Vivimos en tiempos difíciles, tal vez los haya habido peores, pero para mí, estos son los momentos más tristes de la historia.
A cada viviente su contexto histórico se le debe haber dibujado con el propio color de su mirada.
Pues estos días son tristes. El mundo no deja de arder, hay huesos, tantos y más cómo en el holocausto, hay muertes tantas y más cómo en las peores pestes, hay niños sin nombres que mueren recién nacidos y todos los días son los días de los inocentes.
Hay voraces bocas que todo lo desmoronan, con sucios dientes proclaman el milagro absurdo de seguir en pie como si nada, como si todo, como si esta deformidad fuera digna.
Este paraíso, si es que hubo un Dios que alguna vez soñó con algo bello, se ha convertido en una subasta de carnes.
La vida parece una caminata inútil entre el deseo, la vorágine de tener y ser y una mirada de dolor constante y mortal.
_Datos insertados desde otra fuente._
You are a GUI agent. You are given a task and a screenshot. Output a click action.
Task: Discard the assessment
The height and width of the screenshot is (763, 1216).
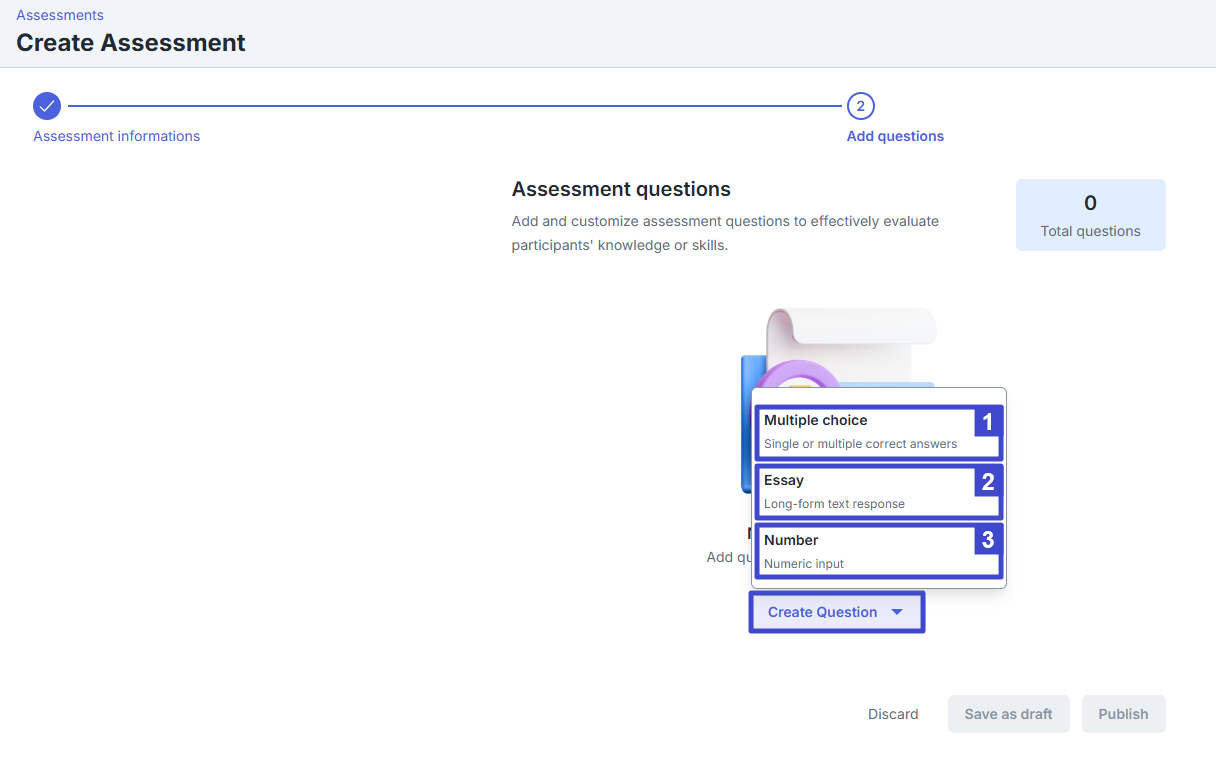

Un levantarse del suelo para caer con todo el peso de la tristeza.
Este es el peor día, aunque mi estúpida obstinación quiera creer, con todas las fuerzas que sostienen la vida, que mañana brillará un sol nuevo y el viento traerá sonidos y aromas que embellezcan este lugar.
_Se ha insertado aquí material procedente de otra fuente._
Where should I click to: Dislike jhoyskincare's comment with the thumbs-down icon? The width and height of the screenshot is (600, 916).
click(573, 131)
Decir vivimos, es una forma hipócrita de seguir en este infierno.
Vivimos, porque no estamos muertos, porque aún no nos enterraron del todo y no nos acallaron a golpes todavía.
Vivimos porque aún no se contaminó del todo el aire que nos rodea y porque de alguna manera sostenemos algo que le sirve a alguien.
Pendemos de un hilo y vamos sobre la cuerda floja tendida bajo nuestra pequeñita y absurda esperanza de llegar vivo al otro lado en donde nada nos espera.